House leaders are counting on an endorsement from the antiabortion National Right to Life Committee to help bring along some of those members. The group announced it would key-vote the bill, meaning that anyone who votes against it would have a less-than-100-percent rating on its scorecard.
Leaders are also relying heavily on Trump—who spent Monday evening rallying with a friendly crowd in Louisville, Kentucky—and his administration to bring along conservatives. They are betting that members from deep-red states don’t want to be on the wrong side of a president who excelled in their districts last November.
Meanwhile, leadership also plans to amend the legislation to create a $75 billion reserve fund to help low-income seniors pay their premiums, which would jump significantly under the Republican bill. But the mechanism to do so drew some questions from moderates, whom it was created to appease.

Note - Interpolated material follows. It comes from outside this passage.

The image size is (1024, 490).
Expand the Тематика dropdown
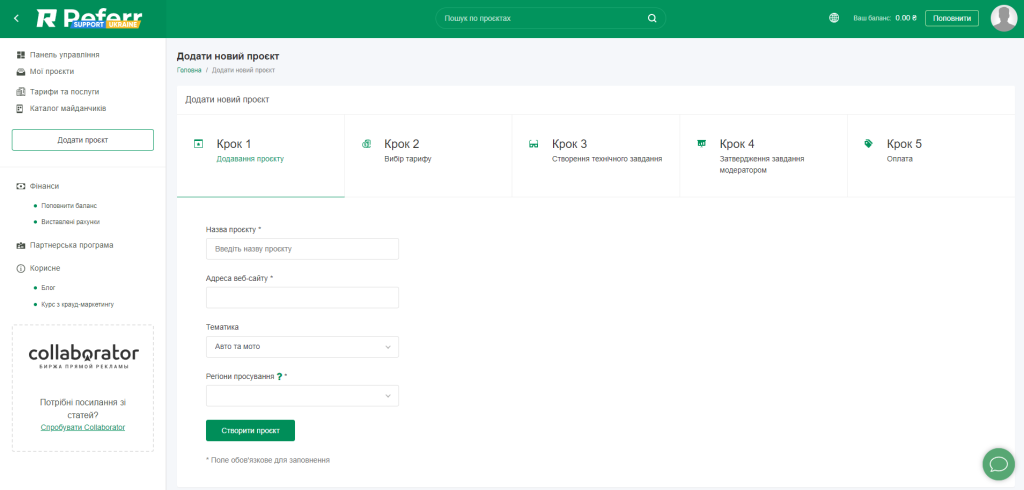pyautogui.click(x=302, y=347)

Rep. Charlie Dent, cochairman of the moderate Tuesday Group, said he is concerned that the House amendment would not actually set up the tax credits for low-income seniors, but rather instruct the Senate to do so, meaning House members would vote for the bill without being certain it will address their concerns.
“I would rather see the credits enhanced in the House bill as opposed to depending on the gentle tender mercies of the U.S. Senate,” Dent said.

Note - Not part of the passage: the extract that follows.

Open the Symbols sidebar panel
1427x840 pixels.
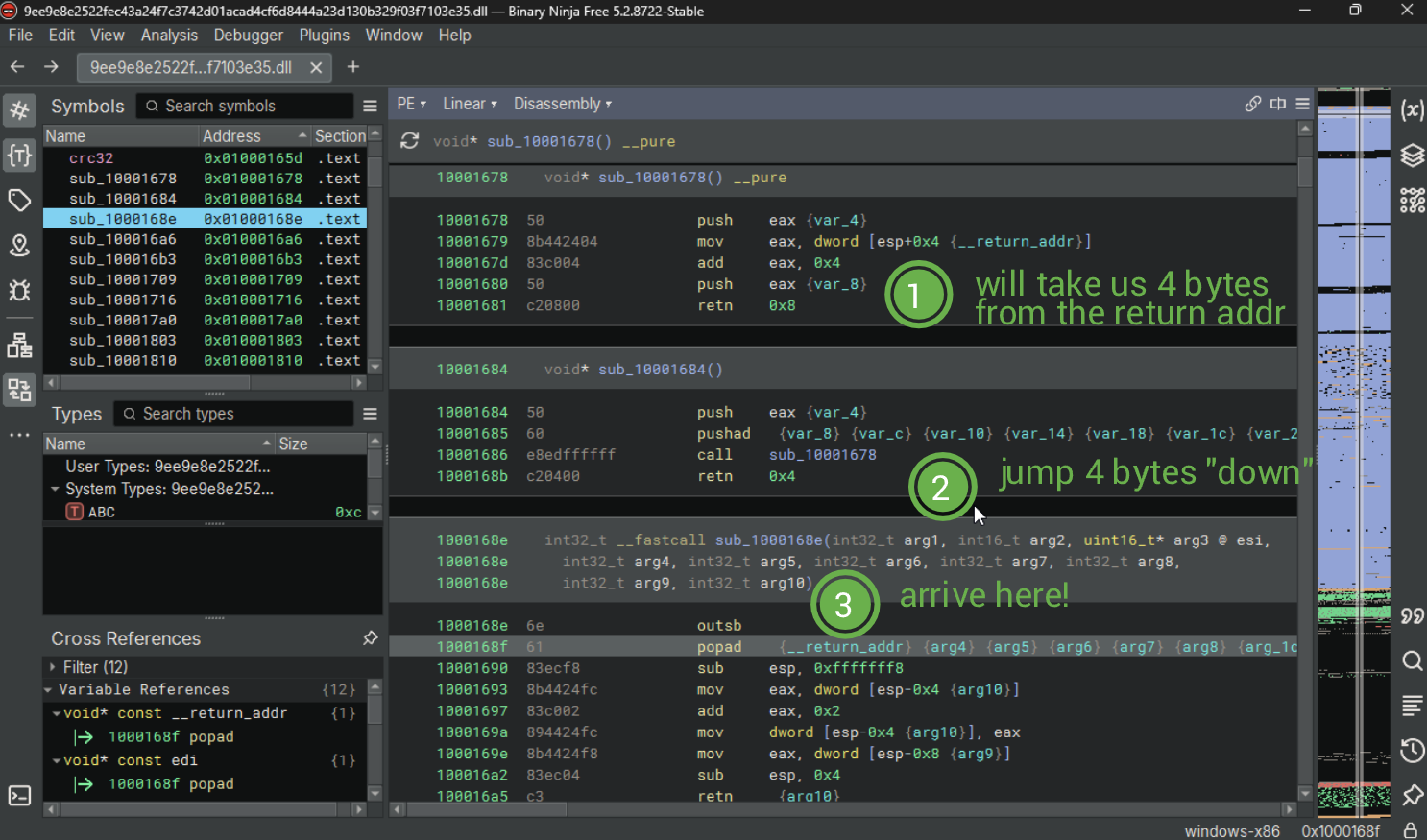[19, 110]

Rep. Ileana Ros-Lehtinen said she will vote against the bill because no amount of budgetary plus-ups could mitigate the damage that it would do to her district, which has the most recipients of Obamacare of any congressional district.

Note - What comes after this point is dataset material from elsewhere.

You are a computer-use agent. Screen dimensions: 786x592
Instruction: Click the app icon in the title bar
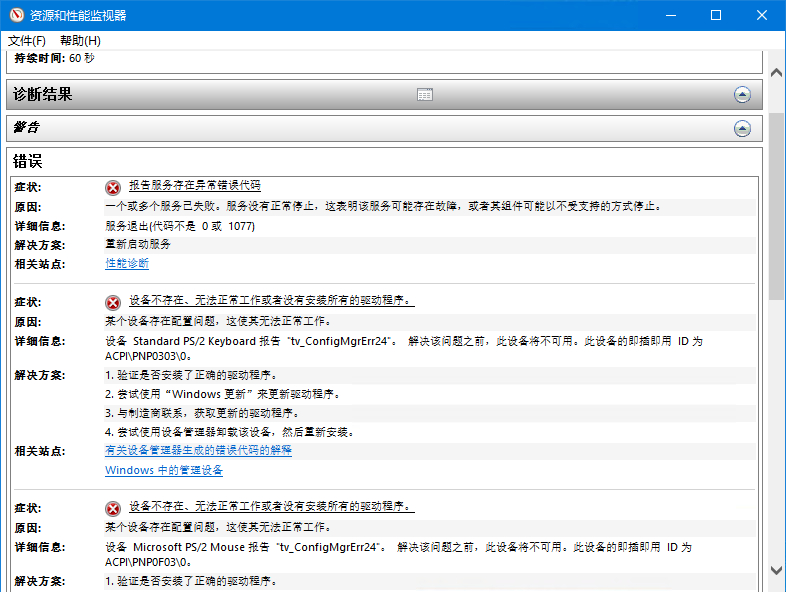(15, 15)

“It would be practically impossible for the leadership to make the kind of changes that could accommodate the needs of my constituents. They will be severely hit,” she said.
Still, some changes did flip some votes from “no” to “yes.” The leadership amendment, which is expected to be added to the bill in the Rules Committee on Wednesday, will include provisions that would institute optional Medicaid work requirements and block grants for states.
The provision is a concession to members of the Republican Study Committee, who met with Trump last week and committed to vote for the bill if its asks were met.
Even if the bill passes the House this week, it’ll need changes before it could pass the Senate, where enough Republicans have already come out in opposition to sink the bill in its current form. Some senators from states that expanded Medicaid under the Affordable Care Act have criticized the bill’s efforts to roll that back in 2020, as millions fewer low-income people would have coverage and state budgets take a hit without the enhanced federal funding.
Other conservatives, such as Sens. Rand Paul and Mike Lee, want to start over, repeal much of the ACA, and then begin the task of reforming the health care system. Earlier this year, the nonpartisan Congressional Budget Office found that at least 18 million people would lose coverage in the first year if Republicans repealed the ACA without a replacement. The CBO found that 24 million more people would be uninsured in the House bill than under Obamacare over a decade, but it would reduce the federal deficit by $337 billion.
Senate aides are prepping for a fight over the Byrd Rule. The parliamentarian’s interpretation of the rule could have major consequences. One senior Senate aide said that about a dozen provisions are being debated as to what should or should not comply. Another Senate aide said, “Democrats are very, very far from any decisions on this process.”
Reports suggest that two particular provisions are suspect: allowing insurers to charge the oldest enrollees five times as much as the youngest, and the surcharge for people who don’t maintain continuous coverage.